##### LISTED ENTRIES

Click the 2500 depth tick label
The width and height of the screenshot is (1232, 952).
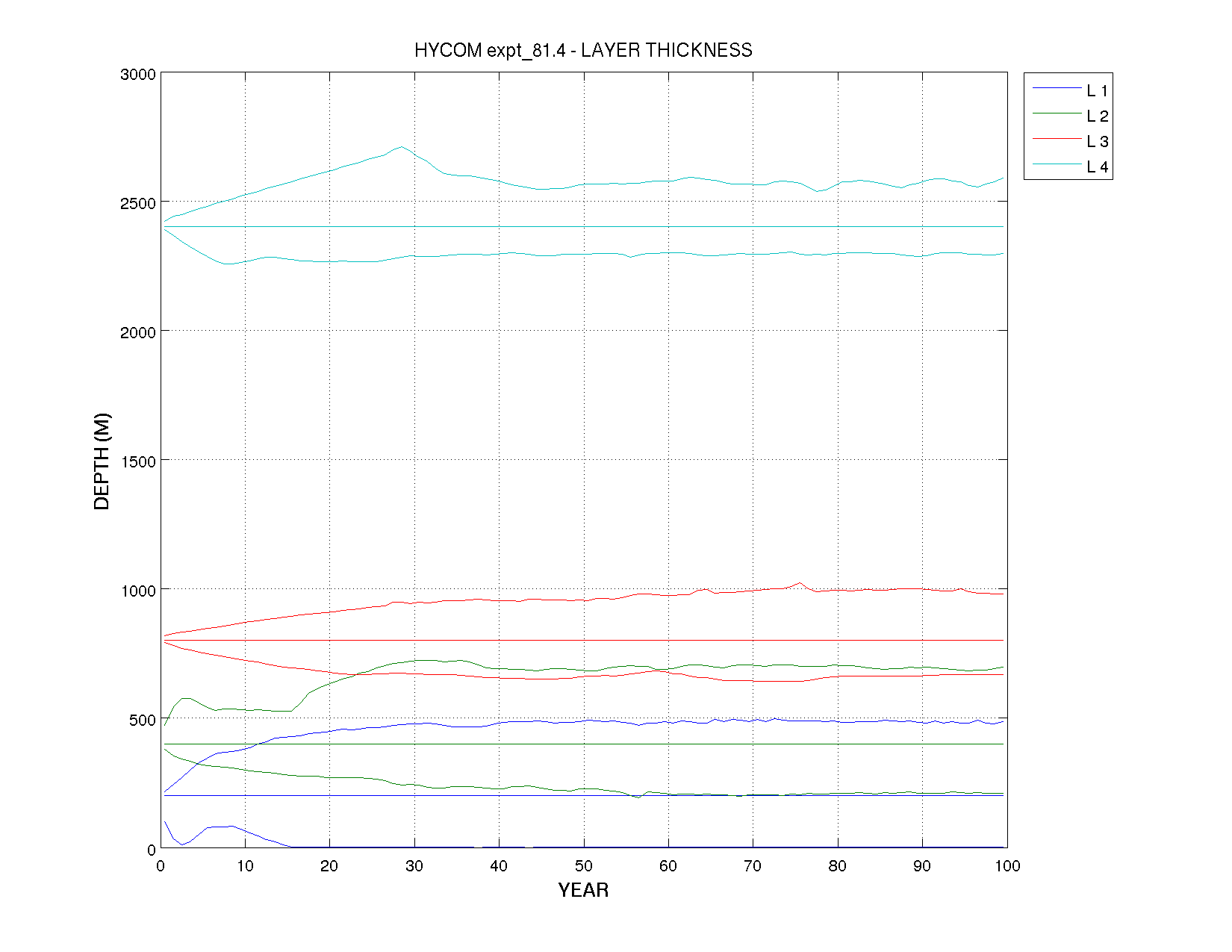tap(137, 204)
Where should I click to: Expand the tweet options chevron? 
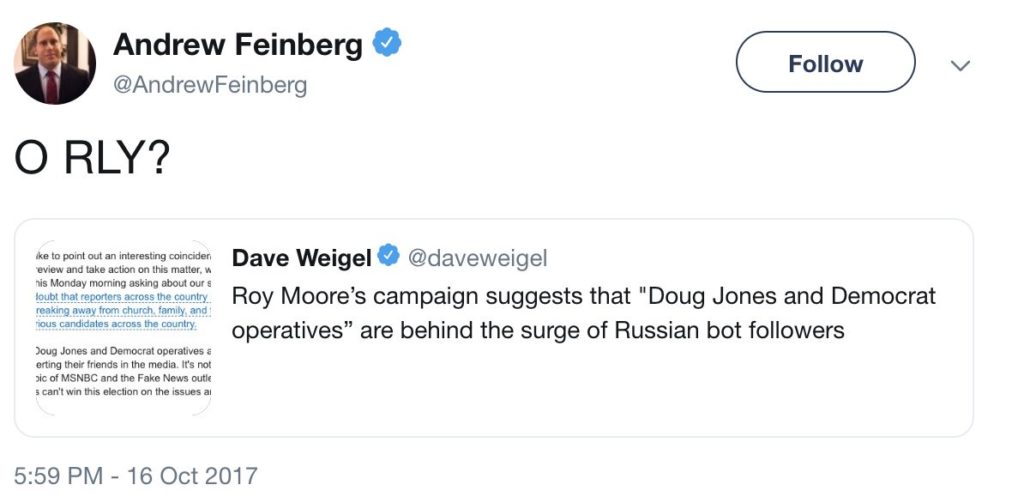(960, 65)
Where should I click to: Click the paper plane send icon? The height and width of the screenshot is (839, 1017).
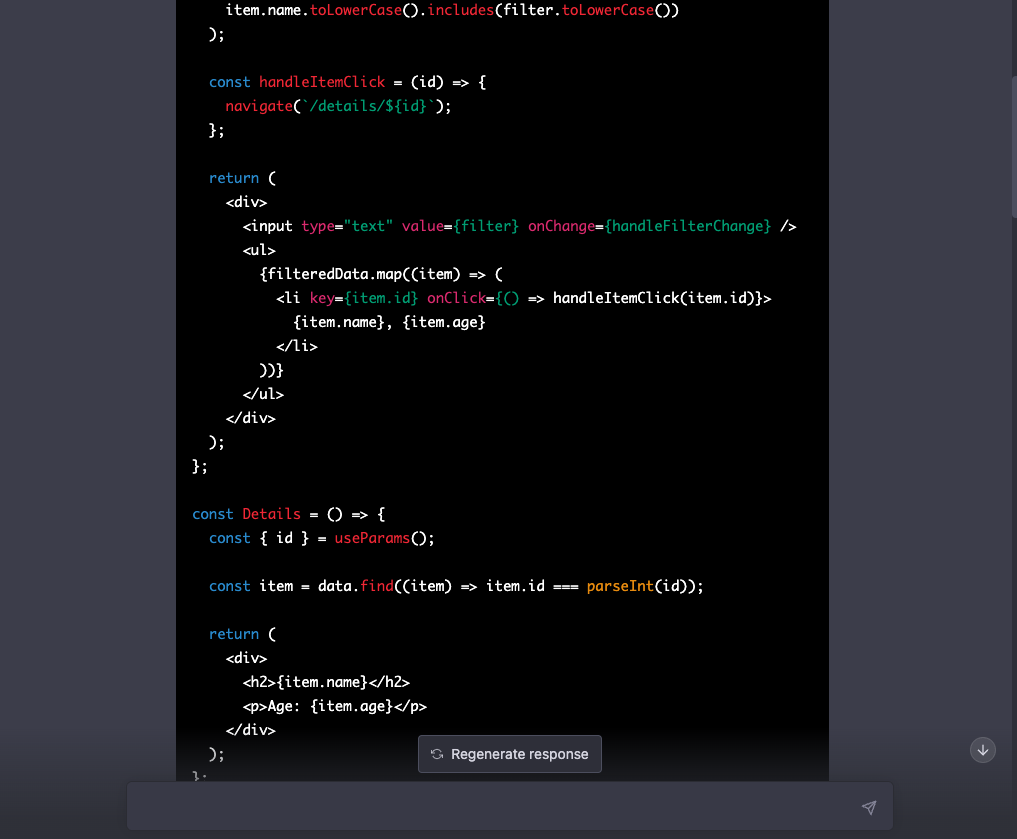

##########

__WHAT YOU ARE ASKED TO DO__
Begin at the line with "The width and" and retype exactly every line through the last one of the entries above, both included, and nothing more; pictures stay out.

__COMPLETED TASK__
The width and height of the screenshot is (1232, 952).
tap(137, 204)
Where should I click to: Expand the tweet options chevron? 
(960, 65)
Where should I click to: Click the paper plane send icon? The height and width of the screenshot is (839, 1017).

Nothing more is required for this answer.